Community members who were also Georgia Tech students advocated for a sustainable design, inspired by the Kendeda building, and eventually the project decided to take on the Living Building Challenge.

When complete, RCM plans to have the building accessible to the public, similar to Kendeda building hosting classes but also made accessible to the public through a number of events and tours hosted there. 

“We had an ambition to not only have a mosque that’s open to Muslims, but also to non-Muslims, so that they can come and learn more about who we are, what we do, all of that,” Dar said. “This was sort of a vision that was developed to think about future generations and building something that’s sustainable,and environmentally responsible in-line with our Islamic values of environmental stewardship.”

The two-story building will feature prayer halls, classrooms, offices, and an event hall. Early renderings show what appears to be a solar array atop the structure.

Rendering of the future Roswell Community Masjid. (Photo provided by the Community Masjid.)

Since the approval of the plan to achieve the Living Building certification RCM has focused on acquiring the land for future development, along with design to ensure it meets the ambitious standards of the challenge.

Trees being taken down from the current site along, with materials from a deconstructed barn onsite, will be reused, Dar said, to maximize reuse and sustainable building practices.

“Even the trees that we’re cutting on-site, we’re preserving certain trees and making sure that there’s a certain percentage of land preserved as part of the Living Building Challenge,” Dar said.

With the extra imperatives to meet the Living Building Challenge, planning and design was made more complicated and thus took longer to achieve, Dar admits. Some community members have understandably been cautious over the project cost and what the merits of pursuing this certification, he said.

“We’re working on that, because I think we did a poor job communicating it… we’re trying to build building something that reuses the water that comes in, or puts more energy out than it consumes or uses the materials that we have on-site, uses soap that is going to be able to go into the water system,” Dar said, adding that the last few months have been focused on ensuring the benefits of this building are properly relayed. “We’re investing in [the education component] now, because we realize that it is technical and we have to explain to people in a simple way, and [explain] why we really need it.”

Ultimately though, the extra efforts to meet the standards of the certification will pay off long-term in what the building means to the community at large, and non-Muslims.
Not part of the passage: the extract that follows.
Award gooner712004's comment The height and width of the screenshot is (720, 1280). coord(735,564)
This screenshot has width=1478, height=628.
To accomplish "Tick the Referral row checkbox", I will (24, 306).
“I think when we talk to our youth, when we talk to people in our community or even afar in the Greater Atlanta area or in Boston — I’ve got volunteers that want to join [us] from Chicago, because they’re very excited about what this projects means for Muslims in general, but also that it’s so innovative with a bold vision,” Dar said. “There’s the building and then there’s the people who are running the building… and what is the community itself representing?”

At a time where Islamophobia has been increasingly prevalent across the nation, Dar explained, a center that welcomes both Muslims and non-Muslims alike and showcases a core Islamic value of caring for the environment can go a long way to facilitating important conversations that otherwise might not take place — a place to facilitate the “collision factor,” as Dar referenced.

“This is a chance, an excuse, an opportunity for people that don’t normally meet each other to meet each other; because they have a shared interest or a common goal of sustainability, they get to interact and learn about each other,” Dar said. “The original mosques and universities of the Islamic civilizations were like this. The first university in the world was founded by an Islamic woman in Morocco,” Dar said, referencing the University of Al-Qarawiyyin founded by Fatima al-Fihri, which doubled as a mosque. “Maimonides himself, who was a Jewish scholar, went and studied there… so I think we are basically reclaiming our history, the way how Muslims were, by being inclusive.”

The new center is expected to be completed in 2027.

Note: This article was updated on Dec. 7 to clarify specifications about the program and building plans.